Each of the records must appear again, exactly as it was written.

:::::

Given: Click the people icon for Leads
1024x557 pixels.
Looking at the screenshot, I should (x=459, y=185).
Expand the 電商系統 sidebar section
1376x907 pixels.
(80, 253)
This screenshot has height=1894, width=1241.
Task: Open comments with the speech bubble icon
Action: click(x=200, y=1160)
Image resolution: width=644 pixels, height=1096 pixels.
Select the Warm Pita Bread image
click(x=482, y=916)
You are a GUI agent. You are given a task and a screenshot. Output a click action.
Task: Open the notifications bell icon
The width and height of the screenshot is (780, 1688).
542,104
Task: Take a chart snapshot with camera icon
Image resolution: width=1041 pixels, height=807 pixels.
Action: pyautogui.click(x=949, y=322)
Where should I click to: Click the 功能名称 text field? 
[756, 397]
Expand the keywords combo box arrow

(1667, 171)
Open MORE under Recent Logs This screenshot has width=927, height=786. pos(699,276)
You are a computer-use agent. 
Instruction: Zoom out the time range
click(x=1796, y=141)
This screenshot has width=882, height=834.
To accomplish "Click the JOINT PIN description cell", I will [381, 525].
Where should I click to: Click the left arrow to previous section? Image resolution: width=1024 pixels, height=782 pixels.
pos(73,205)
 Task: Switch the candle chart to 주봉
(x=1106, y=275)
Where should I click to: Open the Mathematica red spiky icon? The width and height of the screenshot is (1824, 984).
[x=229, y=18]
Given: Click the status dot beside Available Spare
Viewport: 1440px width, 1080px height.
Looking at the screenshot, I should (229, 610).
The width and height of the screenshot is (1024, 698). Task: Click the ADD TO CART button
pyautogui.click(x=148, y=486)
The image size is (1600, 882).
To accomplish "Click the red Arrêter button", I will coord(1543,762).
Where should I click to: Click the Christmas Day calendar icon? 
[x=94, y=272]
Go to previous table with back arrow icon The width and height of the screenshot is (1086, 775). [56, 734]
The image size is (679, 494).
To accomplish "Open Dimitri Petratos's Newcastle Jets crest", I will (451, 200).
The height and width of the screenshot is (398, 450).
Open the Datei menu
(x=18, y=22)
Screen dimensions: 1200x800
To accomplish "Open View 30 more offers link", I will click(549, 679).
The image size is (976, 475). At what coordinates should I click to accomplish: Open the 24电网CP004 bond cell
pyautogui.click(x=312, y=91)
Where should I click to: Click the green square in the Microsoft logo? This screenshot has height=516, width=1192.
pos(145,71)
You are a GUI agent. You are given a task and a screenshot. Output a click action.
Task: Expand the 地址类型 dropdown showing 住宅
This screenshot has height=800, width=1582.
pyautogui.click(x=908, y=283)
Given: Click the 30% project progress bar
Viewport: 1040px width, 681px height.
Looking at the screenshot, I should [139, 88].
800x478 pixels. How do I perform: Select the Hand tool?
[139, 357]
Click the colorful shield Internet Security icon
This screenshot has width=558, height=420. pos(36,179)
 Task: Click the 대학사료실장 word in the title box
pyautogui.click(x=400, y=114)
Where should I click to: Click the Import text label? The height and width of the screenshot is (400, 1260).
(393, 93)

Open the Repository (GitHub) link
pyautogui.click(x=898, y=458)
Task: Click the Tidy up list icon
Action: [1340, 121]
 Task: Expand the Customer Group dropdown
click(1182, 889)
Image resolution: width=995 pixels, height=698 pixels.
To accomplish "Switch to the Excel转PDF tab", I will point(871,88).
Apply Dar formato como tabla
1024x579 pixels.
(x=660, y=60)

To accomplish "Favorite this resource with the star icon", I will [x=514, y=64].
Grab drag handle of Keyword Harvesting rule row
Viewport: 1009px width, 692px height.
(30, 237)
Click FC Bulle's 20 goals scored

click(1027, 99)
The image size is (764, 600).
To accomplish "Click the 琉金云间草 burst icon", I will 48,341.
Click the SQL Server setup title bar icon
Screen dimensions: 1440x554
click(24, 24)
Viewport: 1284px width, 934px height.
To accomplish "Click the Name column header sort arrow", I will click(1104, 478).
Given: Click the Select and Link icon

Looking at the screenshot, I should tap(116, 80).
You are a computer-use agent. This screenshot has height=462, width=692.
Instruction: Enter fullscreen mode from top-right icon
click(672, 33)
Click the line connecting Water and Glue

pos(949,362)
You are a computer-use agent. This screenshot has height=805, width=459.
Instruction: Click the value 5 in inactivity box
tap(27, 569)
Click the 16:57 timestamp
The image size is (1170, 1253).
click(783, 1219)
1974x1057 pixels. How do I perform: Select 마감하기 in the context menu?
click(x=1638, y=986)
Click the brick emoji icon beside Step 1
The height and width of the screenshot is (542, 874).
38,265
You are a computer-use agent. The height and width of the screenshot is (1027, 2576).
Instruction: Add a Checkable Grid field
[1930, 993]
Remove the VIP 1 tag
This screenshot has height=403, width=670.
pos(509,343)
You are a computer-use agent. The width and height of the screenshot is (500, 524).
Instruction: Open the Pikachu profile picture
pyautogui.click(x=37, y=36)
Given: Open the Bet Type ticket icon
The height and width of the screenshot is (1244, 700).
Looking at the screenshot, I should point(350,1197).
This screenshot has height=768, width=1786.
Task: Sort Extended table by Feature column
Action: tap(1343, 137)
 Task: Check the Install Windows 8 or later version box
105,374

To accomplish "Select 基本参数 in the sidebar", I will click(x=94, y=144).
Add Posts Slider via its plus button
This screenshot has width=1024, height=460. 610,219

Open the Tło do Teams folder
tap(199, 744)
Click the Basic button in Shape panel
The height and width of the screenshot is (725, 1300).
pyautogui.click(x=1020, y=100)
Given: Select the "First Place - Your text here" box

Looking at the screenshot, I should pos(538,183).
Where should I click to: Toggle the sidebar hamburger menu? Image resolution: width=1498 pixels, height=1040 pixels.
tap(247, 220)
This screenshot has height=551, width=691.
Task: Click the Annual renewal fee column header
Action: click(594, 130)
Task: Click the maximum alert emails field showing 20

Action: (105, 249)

:::::

§ **WRITTEN RESPONSE**:
Given: Click the people icon for Leads
1024x557 pixels.
Looking at the screenshot, I should (x=459, y=185).
Expand the 電商系統 sidebar section
1376x907 pixels.
(80, 253)
This screenshot has height=1894, width=1241.
Task: Open comments with the speech bubble icon
Action: click(x=200, y=1160)
Image resolution: width=644 pixels, height=1096 pixels.
Select the Warm Pita Bread image
click(x=482, y=916)
You are a GUI agent. You are given a task and a screenshot. Output a click action.
Task: Open the notifications bell icon
The width and height of the screenshot is (780, 1688).
542,104
Task: Take a chart snapshot with camera icon
Image resolution: width=1041 pixels, height=807 pixels.
Action: pyautogui.click(x=949, y=322)
Where should I click to: Click the 功能名称 text field? 
[756, 397]
Expand the keywords combo box arrow

(1667, 171)
Open MORE under Recent Logs This screenshot has width=927, height=786. pos(699,276)
You are a computer-use agent. 
Instruction: Zoom out the time range
click(x=1796, y=141)
This screenshot has width=882, height=834.
To accomplish "Click the JOINT PIN description cell", I will [381, 525].
Where should I click to: Click the left arrow to previous section? Image resolution: width=1024 pixels, height=782 pixels.
pos(73,205)
 Task: Switch the candle chart to 주봉
(x=1106, y=275)
Where should I click to: Open the Mathematica red spiky icon? The width and height of the screenshot is (1824, 984).
[x=229, y=18]
Given: Click the status dot beside Available Spare
Viewport: 1440px width, 1080px height.
Looking at the screenshot, I should (229, 610).
The width and height of the screenshot is (1024, 698). Task: Click the ADD TO CART button
pyautogui.click(x=148, y=486)
The image size is (1600, 882).
To accomplish "Click the red Arrêter button", I will coord(1543,762).
Where should I click to: Click the Christmas Day calendar icon? 
[x=94, y=272]
Go to previous table with back arrow icon The width and height of the screenshot is (1086, 775). [56, 734]
The image size is (679, 494).
To accomplish "Open Dimitri Petratos's Newcastle Jets crest", I will (451, 200).
The height and width of the screenshot is (398, 450).
Open the Datei menu
(x=18, y=22)
Screen dimensions: 1200x800
To accomplish "Open View 30 more offers link", I will click(549, 679).
The image size is (976, 475). At what coordinates should I click to accomplish: Open the 24电网CP004 bond cell
pyautogui.click(x=312, y=91)
Where should I click to: Click the green square in the Microsoft logo? This screenshot has height=516, width=1192.
pos(145,71)
You are a GUI agent. You are given a task and a screenshot. Output a click action.
Task: Expand the 地址类型 dropdown showing 住宅
This screenshot has height=800, width=1582.
pyautogui.click(x=908, y=283)
Given: Click the 30% project progress bar
Viewport: 1040px width, 681px height.
Looking at the screenshot, I should [139, 88].
800x478 pixels. How do I perform: Select the Hand tool?
[139, 357]
Click the colorful shield Internet Security icon
This screenshot has width=558, height=420. pos(36,179)
 Task: Click the 대학사료실장 word in the title box
pyautogui.click(x=400, y=114)
Where should I click to: Click the Import text label? The height and width of the screenshot is (400, 1260).
(393, 93)

Open the Repository (GitHub) link
pyautogui.click(x=898, y=458)
Task: Click the Tidy up list icon
Action: [1340, 121]
 Task: Expand the Customer Group dropdown
click(1182, 889)
Image resolution: width=995 pixels, height=698 pixels.
To accomplish "Switch to the Excel转PDF tab", I will point(871,88).
Apply Dar formato como tabla
1024x579 pixels.
(x=660, y=60)

To accomplish "Favorite this resource with the star icon", I will [x=514, y=64].
Grab drag handle of Keyword Harvesting rule row
Viewport: 1009px width, 692px height.
(30, 237)
Click FC Bulle's 20 goals scored

click(1027, 99)
The image size is (764, 600).
To accomplish "Click the 琉金云间草 burst icon", I will 48,341.
Click the SQL Server setup title bar icon
Screen dimensions: 1440x554
click(24, 24)
Viewport: 1284px width, 934px height.
To accomplish "Click the Name column header sort arrow", I will click(1104, 478).
Given: Click the Select and Link icon

Looking at the screenshot, I should tap(116, 80).
You are a computer-use agent. This screenshot has height=462, width=692.
Instruction: Enter fullscreen mode from top-right icon
click(672, 33)
Click the line connecting Water and Glue

pos(949,362)
You are a computer-use agent. This screenshot has height=805, width=459.
Instruction: Click the value 5 in inactivity box
tap(27, 569)
Click the 16:57 timestamp
The image size is (1170, 1253).
click(783, 1219)
1974x1057 pixels. How do I perform: Select 마감하기 in the context menu?
click(x=1638, y=986)
Click the brick emoji icon beside Step 1
The height and width of the screenshot is (542, 874).
38,265
You are a computer-use agent. The height and width of the screenshot is (1027, 2576).
Instruction: Add a Checkable Grid field
[1930, 993]
Remove the VIP 1 tag
This screenshot has height=403, width=670.
pos(509,343)
You are a computer-use agent. The width and height of the screenshot is (500, 524).
Instruction: Open the Pikachu profile picture
pyautogui.click(x=37, y=36)
Given: Open the Bet Type ticket icon
The height and width of the screenshot is (1244, 700).
Looking at the screenshot, I should point(350,1197).
This screenshot has height=768, width=1786.
Task: Sort Extended table by Feature column
Action: tap(1343, 137)
 Task: Check the Install Windows 8 or later version box
105,374

To accomplish "Select 基本参数 in the sidebar", I will click(x=94, y=144).
Add Posts Slider via its plus button
This screenshot has width=1024, height=460. 610,219

Open the Tło do Teams folder
tap(199, 744)
Click the Basic button in Shape panel
The height and width of the screenshot is (725, 1300).
pyautogui.click(x=1020, y=100)
Given: Select the "First Place - Your text here" box

Looking at the screenshot, I should pos(538,183).
Where should I click to: Toggle the sidebar hamburger menu? Image resolution: width=1498 pixels, height=1040 pixels.
tap(247, 220)
This screenshot has height=551, width=691.
Task: Click the Annual renewal fee column header
Action: click(594, 130)
Task: Click the maximum alert emails field showing 20

Action: (105, 249)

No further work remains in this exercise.